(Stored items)
-- Opening Marker --
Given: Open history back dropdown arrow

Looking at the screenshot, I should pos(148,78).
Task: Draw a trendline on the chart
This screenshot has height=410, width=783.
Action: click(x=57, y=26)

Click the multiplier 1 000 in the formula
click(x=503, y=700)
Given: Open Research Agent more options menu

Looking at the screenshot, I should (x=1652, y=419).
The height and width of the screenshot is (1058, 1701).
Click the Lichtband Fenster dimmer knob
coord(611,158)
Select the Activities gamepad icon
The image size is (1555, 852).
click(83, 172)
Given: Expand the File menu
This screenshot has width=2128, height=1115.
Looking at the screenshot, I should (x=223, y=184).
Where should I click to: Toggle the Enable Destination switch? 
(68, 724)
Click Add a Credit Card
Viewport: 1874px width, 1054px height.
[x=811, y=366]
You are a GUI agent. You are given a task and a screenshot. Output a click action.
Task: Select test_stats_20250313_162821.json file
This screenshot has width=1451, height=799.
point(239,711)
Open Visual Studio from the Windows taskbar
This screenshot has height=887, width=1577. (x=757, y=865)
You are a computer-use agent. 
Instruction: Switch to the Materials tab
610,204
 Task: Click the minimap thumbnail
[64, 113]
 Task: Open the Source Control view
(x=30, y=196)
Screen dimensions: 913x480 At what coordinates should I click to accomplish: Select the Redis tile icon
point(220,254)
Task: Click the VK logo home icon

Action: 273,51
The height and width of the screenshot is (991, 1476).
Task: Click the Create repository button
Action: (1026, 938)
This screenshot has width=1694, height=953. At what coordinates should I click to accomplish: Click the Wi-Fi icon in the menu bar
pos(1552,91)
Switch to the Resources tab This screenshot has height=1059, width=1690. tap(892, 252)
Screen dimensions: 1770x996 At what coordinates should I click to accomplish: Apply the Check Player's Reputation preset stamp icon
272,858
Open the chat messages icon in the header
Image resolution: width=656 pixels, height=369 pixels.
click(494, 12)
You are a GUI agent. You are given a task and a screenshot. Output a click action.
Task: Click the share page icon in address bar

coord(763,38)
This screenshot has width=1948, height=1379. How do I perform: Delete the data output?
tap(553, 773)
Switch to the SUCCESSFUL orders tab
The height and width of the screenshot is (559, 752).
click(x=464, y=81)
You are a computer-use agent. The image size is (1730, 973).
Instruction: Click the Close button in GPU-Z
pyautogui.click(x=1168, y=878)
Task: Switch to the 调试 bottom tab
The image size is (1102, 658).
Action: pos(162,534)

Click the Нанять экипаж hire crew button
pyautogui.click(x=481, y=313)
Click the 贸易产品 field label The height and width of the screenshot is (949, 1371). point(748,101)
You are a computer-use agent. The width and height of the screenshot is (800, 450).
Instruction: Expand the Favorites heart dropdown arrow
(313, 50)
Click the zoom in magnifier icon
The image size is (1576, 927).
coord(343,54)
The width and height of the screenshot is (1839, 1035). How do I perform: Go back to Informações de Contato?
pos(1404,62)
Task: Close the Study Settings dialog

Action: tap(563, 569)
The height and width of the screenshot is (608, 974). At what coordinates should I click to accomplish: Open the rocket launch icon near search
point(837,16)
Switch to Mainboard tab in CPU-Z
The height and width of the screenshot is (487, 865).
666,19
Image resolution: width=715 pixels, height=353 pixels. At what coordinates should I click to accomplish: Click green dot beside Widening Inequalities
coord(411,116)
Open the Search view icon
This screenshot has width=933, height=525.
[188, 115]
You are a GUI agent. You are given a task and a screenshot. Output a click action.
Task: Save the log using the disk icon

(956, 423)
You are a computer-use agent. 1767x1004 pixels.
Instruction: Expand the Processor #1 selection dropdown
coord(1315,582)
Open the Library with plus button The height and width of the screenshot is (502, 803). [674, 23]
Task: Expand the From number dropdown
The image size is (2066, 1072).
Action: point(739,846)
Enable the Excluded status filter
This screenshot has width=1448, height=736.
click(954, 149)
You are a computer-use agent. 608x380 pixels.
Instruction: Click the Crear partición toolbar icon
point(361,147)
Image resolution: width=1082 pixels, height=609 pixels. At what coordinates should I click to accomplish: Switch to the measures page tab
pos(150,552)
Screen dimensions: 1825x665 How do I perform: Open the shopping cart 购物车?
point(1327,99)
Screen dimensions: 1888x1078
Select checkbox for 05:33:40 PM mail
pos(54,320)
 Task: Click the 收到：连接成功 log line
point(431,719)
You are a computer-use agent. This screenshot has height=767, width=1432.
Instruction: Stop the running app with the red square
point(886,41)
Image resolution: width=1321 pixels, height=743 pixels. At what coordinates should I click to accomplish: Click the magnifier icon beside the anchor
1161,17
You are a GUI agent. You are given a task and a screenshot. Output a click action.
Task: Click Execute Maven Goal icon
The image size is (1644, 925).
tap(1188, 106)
-- Closing Marker --
• **Instructions for the task**: Of the lines above, retype only those from the line containing "This screenshot has width=1948, height=1379." through the line containing "You are a computer-use agent. The image", including both, exactly.

• **Solution to the problem**:
This screenshot has width=1948, height=1379. How do I perform: Delete the data output?
tap(553, 773)
Switch to the SUCCESSFUL orders tab
The height and width of the screenshot is (559, 752).
click(x=464, y=81)
You are a computer-use agent. The image size is (1730, 973).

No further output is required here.